Q6: Which of the following regular expressions represent(s) the set of all binary numbers that are divisible by three? Assume that the string ϵ is divisible by three. (2021 SET-2)
(a) (0 + 1(01*0)*1)*
(b) (0 + 11 + 10(1 + 00)*01)*
(c) (0*(1(01*0)*1)*)*
(d) (0 + 11 + 11(1 + 00)*00)*
Ans: (a, b and c)
Sol:
After this dfa is constructed, then by state elimination method we will directly get regular expression same as option A → (0 + 1(01*0)*1)* and now as per property (a + b)* = (a*b*)*, considering a as 0 and b as 1(01*0)1 we will get option c) (0* (1(01*0)1)*)* and now for option b and d we will check directly by checking the strings that will be accepted and from that we can observe that 1001(i.e.9) will not be accepted in option d)
Hence the ans A,B,C
Q7: Which one of the following regular expressions represents the set of all binary strings with an odd number of 1's? (2020)

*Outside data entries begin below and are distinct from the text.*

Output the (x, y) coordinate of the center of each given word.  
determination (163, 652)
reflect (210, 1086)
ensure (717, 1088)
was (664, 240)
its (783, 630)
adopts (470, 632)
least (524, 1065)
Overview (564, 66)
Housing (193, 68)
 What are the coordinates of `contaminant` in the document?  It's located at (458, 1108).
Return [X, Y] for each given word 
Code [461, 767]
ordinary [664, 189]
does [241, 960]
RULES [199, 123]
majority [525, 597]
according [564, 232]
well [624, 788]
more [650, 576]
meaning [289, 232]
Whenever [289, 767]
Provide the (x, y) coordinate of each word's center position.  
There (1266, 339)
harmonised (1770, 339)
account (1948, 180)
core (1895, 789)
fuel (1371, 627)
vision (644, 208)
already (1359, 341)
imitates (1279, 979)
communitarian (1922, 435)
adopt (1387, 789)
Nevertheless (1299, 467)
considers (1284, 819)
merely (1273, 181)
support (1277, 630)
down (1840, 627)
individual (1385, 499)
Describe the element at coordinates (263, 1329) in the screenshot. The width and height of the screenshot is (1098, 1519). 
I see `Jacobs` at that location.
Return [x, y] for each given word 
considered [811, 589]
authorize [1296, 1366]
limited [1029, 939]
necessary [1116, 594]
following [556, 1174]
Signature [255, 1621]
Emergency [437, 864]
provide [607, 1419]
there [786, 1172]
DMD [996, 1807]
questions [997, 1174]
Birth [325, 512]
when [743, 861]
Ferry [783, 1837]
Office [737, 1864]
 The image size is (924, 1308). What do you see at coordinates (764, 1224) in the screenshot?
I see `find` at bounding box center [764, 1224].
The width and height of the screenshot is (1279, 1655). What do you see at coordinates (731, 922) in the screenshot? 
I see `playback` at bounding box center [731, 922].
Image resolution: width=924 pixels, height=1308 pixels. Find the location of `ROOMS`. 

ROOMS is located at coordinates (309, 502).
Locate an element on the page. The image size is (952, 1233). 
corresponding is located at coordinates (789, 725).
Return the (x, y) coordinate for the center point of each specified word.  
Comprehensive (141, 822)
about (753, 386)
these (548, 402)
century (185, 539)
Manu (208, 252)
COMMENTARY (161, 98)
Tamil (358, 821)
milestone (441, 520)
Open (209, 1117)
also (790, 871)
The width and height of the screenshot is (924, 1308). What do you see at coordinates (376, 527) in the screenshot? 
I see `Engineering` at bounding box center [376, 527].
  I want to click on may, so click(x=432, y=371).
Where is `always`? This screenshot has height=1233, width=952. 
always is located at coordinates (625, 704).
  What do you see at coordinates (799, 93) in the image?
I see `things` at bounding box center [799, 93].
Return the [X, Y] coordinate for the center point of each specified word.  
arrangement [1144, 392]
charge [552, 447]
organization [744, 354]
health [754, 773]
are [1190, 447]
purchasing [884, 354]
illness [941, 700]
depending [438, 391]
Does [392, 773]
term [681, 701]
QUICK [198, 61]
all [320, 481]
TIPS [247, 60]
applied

(a) ((0 + 1)*1(0 + 1)*1)*10*
(b) (0*10*10*)*0*1
(c) 10* (0*10*10*)*
(d) (0*10*10*)*10*
Ans: (d)
Sol:
The regular expression should generate all possible binary strings with odd number of 1's and doesn't generate the other strings.
Option 1: Incorrect
Regular Expression: ((0 +1)*1(0 + 1)*1)*10*
String: 11110
It can generate strings (11110) with even number of 1's also
Option 2: Incorrect
Regular Expression: (0*10*10*)*0*1
It will generate string only ending with '1'
String: 1110
It cannot generate '1110' substring.
Option 3: Incorrect
Regular Expression: 10*(0*10*10*)*
It will generate string only starting with '1'
String: 0111
It cannot generate '0111' substring.
Option 4: Correct
Regular expression: 0*(10*10*)*10*
It will generate all possible binary strings with odd number of 1's and doesn't generate the other strings.
Q8: Which one of the following regular expressions represents the language: the set of all binary strings having two consecutive 0s and two consecutive 1s? (2016 SET-1)
(a) (0 + 1)*0011(0 + 1)* + (0 + 1)*1100(0 + 1)*
(b) (0 + 1)*(00(0 + 1)*11 + 11(0 + 1)*00)(0 + 1)*
(c) (0 + 1)*00(0 + 1)* + (0 + 1)*11(0 + 1)*
(d) 00(0 + 1)*11 + 11(0 + 1)*00
Ans: (b)
Sol:
Set of all binary strings having two consecutive Os and two consecutive 1s
Anything 00 Anything 11Anything + Anything 11 Anything 00 Anything
(0 + 1)*00(0 + 1)*11(0 + 1)* + (0 + 1)*11(0 + 1)*00(0 + 1)*
And it is same after taking common.
(0 + 1)*(00(0 + 1)*11 + 11(0 + 1)*00)(0 + 1)*
So, option B is answer.
Neither they said Both are immediate nor they give a predefined order, so it should be as above
Q9: The length of the shortest string NOT in the language (over ∑= {a, b}) of the following regular expression is________. (2014 SET-3)
a*b* (ba)* a*
(a) 1
(b) 2
(c) 3
(d) 4
Ans: (c)
Sol:
R = a*b*(ba)*a*
for finding shortest string that is not in language it is better to look strings of length 0, then of
length 1 and so on
length0{ϵ} is in L
length1{a, b} all belong to L
length2{aa, ab, ba, bb} all belong to L
length3{aaa, aab, aba, abb, baa, bab, bba, bbb} bab does not belong to L
Q10: Let L = {w ∈ (0+1)* / w has even number of 1s), i.e. L is the set of all bit strings with even number of 1s. Which one of the regular expressions below represents L? (2010)
(a) (0*10*1)*
(b) 0*(10*10*)*
(c) 0*(10*1)*0*
(d) 0*1(10*1)*10*
Ans: (b)
Sol:
A. -If the string contains a 1, it must end in a 1 hence cannot generate all bit strings with even number of 1's (eg, 1010)
B. - is the answer
C. - between the second and third 1's a 0 is not allowed (eg, 011011)
D. - 00 is not allowed, zero is an even number.